● ABOUT THIS TASK
In the records below, find the line with "Image resolution: width=1316"; retype that line and all the following lines through the end, exactly, and add nothing.

+++ RECORDS TO PROCESS

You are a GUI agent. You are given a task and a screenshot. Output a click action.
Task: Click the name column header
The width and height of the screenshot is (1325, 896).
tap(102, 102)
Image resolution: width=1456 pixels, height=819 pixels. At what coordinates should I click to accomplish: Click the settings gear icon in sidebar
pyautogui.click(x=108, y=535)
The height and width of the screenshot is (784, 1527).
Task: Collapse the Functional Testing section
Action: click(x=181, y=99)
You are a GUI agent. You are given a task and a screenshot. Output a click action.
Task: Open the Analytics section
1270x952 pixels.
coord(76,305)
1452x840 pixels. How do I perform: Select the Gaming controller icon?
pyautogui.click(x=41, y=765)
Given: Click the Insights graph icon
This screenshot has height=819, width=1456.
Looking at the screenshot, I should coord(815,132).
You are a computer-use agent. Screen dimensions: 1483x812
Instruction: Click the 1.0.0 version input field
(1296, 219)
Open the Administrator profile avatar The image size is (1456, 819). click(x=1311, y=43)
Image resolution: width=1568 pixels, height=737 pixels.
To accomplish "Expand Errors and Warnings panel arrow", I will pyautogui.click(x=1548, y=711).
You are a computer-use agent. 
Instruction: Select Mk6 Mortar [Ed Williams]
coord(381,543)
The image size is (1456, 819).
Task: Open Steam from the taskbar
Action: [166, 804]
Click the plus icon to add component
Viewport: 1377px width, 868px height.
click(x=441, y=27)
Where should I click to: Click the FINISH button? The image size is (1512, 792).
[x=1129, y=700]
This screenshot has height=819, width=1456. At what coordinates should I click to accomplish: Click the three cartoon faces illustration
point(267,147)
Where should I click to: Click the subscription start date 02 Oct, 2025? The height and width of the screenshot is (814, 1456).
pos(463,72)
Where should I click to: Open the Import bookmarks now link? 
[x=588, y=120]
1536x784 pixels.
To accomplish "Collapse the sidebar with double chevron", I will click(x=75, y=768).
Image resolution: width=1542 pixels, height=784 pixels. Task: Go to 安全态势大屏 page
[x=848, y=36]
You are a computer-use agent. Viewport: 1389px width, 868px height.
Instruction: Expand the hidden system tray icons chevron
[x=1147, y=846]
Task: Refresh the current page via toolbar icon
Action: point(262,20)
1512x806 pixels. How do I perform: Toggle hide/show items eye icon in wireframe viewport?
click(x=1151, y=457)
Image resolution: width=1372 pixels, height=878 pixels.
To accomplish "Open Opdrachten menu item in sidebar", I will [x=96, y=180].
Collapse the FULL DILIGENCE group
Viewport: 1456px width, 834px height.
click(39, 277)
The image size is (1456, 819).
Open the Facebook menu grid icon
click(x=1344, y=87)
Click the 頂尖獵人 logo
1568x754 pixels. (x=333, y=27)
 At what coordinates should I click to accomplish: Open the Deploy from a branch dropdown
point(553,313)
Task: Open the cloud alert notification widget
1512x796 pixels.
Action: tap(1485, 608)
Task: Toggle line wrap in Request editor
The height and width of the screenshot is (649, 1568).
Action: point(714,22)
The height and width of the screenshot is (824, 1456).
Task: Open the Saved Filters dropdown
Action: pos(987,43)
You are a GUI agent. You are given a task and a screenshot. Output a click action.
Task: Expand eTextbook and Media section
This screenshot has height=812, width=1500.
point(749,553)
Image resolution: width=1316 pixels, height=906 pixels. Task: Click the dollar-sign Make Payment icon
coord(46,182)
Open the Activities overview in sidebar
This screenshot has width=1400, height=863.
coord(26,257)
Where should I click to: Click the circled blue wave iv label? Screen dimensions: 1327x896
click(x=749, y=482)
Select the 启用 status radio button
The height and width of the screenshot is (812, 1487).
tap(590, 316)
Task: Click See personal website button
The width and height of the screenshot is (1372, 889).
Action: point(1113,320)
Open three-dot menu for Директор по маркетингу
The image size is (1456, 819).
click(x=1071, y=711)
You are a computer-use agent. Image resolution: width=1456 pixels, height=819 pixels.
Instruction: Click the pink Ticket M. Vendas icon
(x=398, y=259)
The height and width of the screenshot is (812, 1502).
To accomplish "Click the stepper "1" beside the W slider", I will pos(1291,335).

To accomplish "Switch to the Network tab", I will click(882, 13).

++++++

● TASK OUTPUT
Image resolution: width=1316 pixels, height=906 pixels. Task: Click the dollar-sign Make Payment icon
coord(46,182)
Open the Activities overview in sidebar
This screenshot has width=1400, height=863.
coord(26,257)
Where should I click to: Click the circled blue wave iv label? Screen dimensions: 1327x896
click(x=749, y=482)
Select the 启用 status radio button
The height and width of the screenshot is (812, 1487).
tap(590, 316)
Task: Click See personal website button
The width and height of the screenshot is (1372, 889).
Action: point(1113,320)
Open three-dot menu for Директор по маркетингу
The image size is (1456, 819).
click(x=1071, y=711)
You are a computer-use agent. Image resolution: width=1456 pixels, height=819 pixels.
Instruction: Click the pink Ticket M. Vendas icon
(x=398, y=259)
The height and width of the screenshot is (812, 1502).
To accomplish "Click the stepper "1" beside the W slider", I will pos(1291,335).

To accomplish "Switch to the Network tab", I will click(882, 13).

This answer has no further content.